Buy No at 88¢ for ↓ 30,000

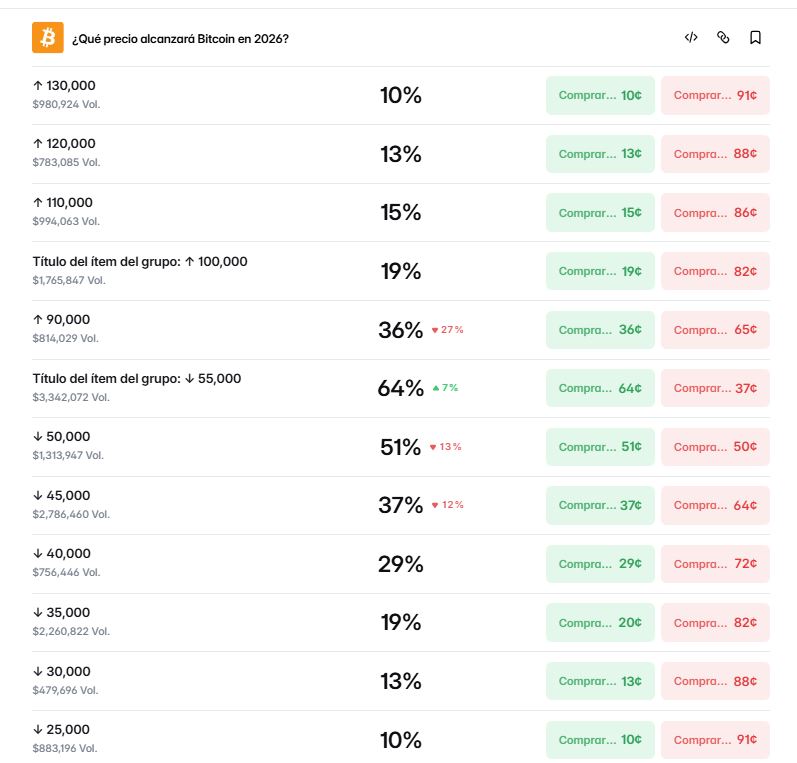(x=715, y=681)
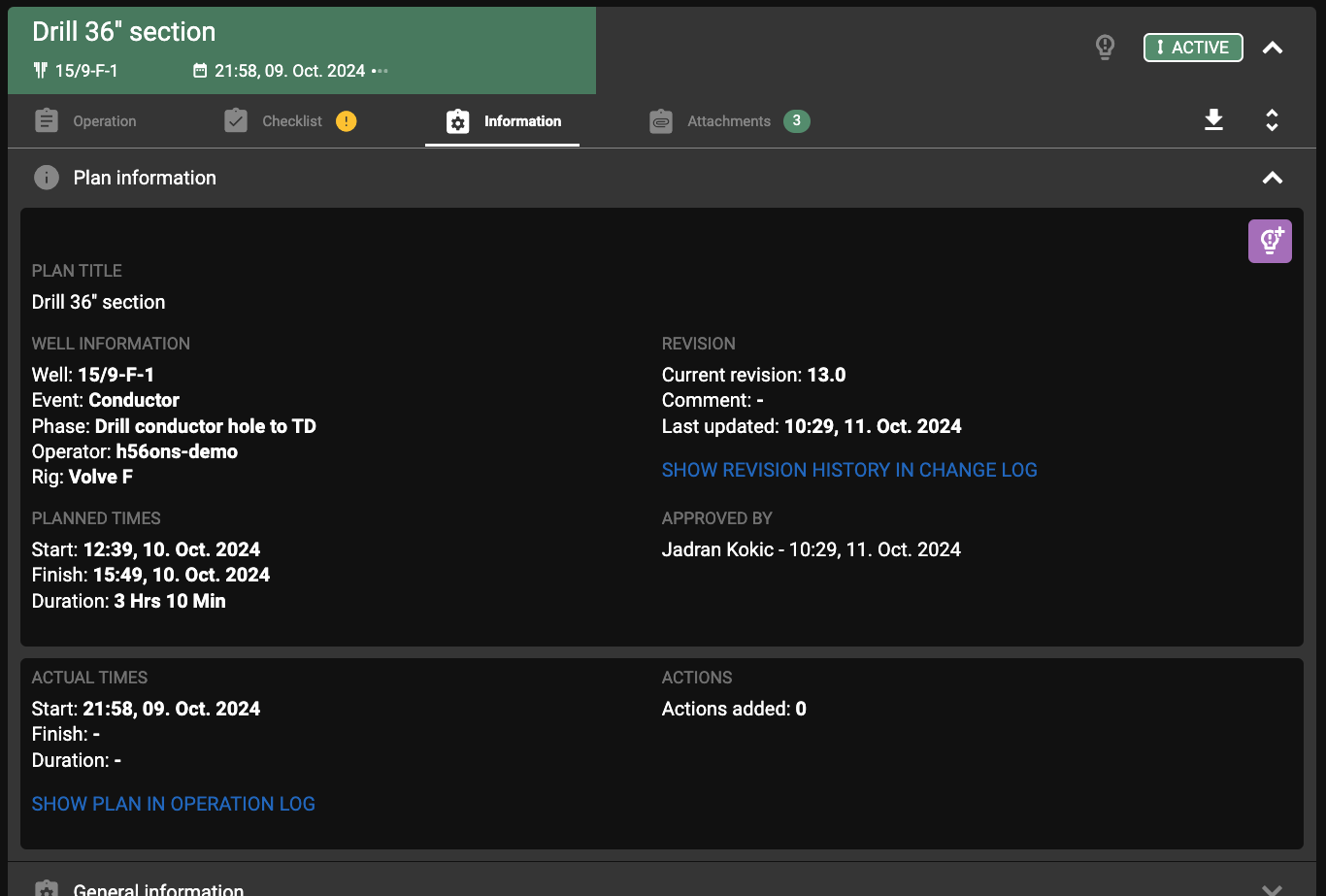Click the gear icon next to General information
Image resolution: width=1326 pixels, height=896 pixels.
coord(46,886)
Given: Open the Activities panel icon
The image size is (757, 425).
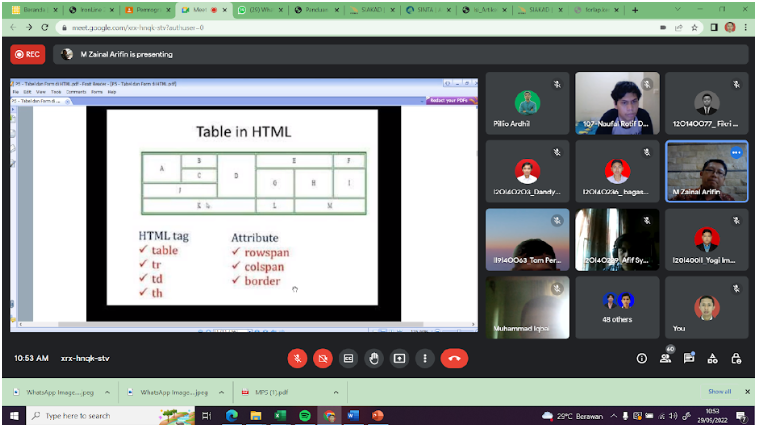Looking at the screenshot, I should [712, 358].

----

Exercise:
Set the records down again exactly, with no pictures.

Response:
Buy No at 88¢ for ↓ 30,000

(x=715, y=681)
Click the gear icon next to General information
Image resolution: width=1326 pixels, height=896 pixels.
coord(46,886)
Given: Open the Activities panel icon
The image size is (757, 425).
Looking at the screenshot, I should [712, 358].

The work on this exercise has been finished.